Status: Draft. This page is a work in progress, started following the June 2026 meeting. It describes what we expect of Editorial Board members and how the board chooses to operate. Comments and suggestions are welcome via an issue.
Purpose
The Python Documentation Editorial Board exists to maintain and improve the quality of Python’s documentation, as established in PEP 732. PEP 732 defines our mandate, scope, responsibilities, and membership rules; this page does not restate the PEP but instead records how the board chooses to work within it.
How we work: proactive, not just reactive
The board considered three possible stances for how members spend their time:
- Reactive — be available to make big decisions when asked (act like a “Steering Council for docs”).
- Hands-on — start and personally carry out significant work (closer to a core-team contributor role than a council role).
- Proactive — identify big documentation projects, reach out to find people to do the work, and lead/shepherd those efforts.
We have chosen to focus on stance 3. Rather than waiting for issues to be escalated to us, the board will actively identify significant documentation work, find and support contributors to take it on, and project-manage those efforts to completion.
We remain available for the reactive decision-making in stance 1 — when the community needs the board to make a big-picture or tie-breaking decision about the docs, we are here to do so. In practice, though, this has rarely been needed: most documentation questions resolve without the board having to step in. Because that reactive load is light, our primary focus is the proactive work described above.

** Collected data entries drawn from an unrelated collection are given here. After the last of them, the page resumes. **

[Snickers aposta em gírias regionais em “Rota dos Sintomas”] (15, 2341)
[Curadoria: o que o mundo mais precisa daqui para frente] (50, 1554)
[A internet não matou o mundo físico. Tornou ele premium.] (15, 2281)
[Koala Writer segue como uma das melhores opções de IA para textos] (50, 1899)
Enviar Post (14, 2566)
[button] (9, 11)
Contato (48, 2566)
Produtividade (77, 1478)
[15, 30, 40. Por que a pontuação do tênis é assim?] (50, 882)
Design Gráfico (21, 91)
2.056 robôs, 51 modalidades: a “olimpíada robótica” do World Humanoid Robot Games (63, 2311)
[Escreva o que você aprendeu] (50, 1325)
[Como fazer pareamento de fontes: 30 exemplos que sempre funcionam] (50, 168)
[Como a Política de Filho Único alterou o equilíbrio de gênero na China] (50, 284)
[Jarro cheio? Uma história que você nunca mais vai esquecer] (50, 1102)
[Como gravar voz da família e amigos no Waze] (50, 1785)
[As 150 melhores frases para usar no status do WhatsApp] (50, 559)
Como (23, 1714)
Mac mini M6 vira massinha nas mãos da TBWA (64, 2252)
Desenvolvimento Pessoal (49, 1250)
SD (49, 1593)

What this means in practice:
- We maintain a list of projects that we believe are worth doing.
- A project is listed only if there is a committed lead for it. The list is not a wish list — every entry has someone accountable for moving it forward.
- Each project is described with enough detail to be actionable, including the challenges and risks involved, not just the desired outcome.
- We hold ourselves to project-managing these efforts, not merely naming them.
Member expectations
Members of the Editorial Board are expected to:
- Attend the monthly board meeting (second Tuesday, 1:30pm Pacific) where possible, and stay engaged asynchronously on Discord between meetings.
- Help identify and prioritize documentation projects.
- Lead or actively shepherd at least one project, or support fellow members who are leading projects.
- Engage constructively with the wider documentation community (the Documentation Working Group, translation teams, and contributors).
- Confirm annually whether they wish to continue serving, per PEP 732.
What it means to lead a project
TODO: define the commitment expected of a project lead — e.g. defining scope, breaking the work into contributable pieces, recruiting and supporting contributors, reporting progress to the board, and seeing the work through.
Joining the board
The process for filling a vacancy is defined in PEP 732 under Editorial Board Member Qualifications:
If a vacancy exists on the board for any reason, the Documentation Editorial Board will publicly announce a call for prospective board members. Prospective board members would submit a brief document stating qualifications and their motivation to serve. The sitting members of the Editorial Board will select new board members by a simple majority where quorum is 80% of the current board.
Before opening a call for new members, the board will publish clear expectations (this page) so prospective members understand what they are signing up for.
TODO: link to the application form / call for members once it is open.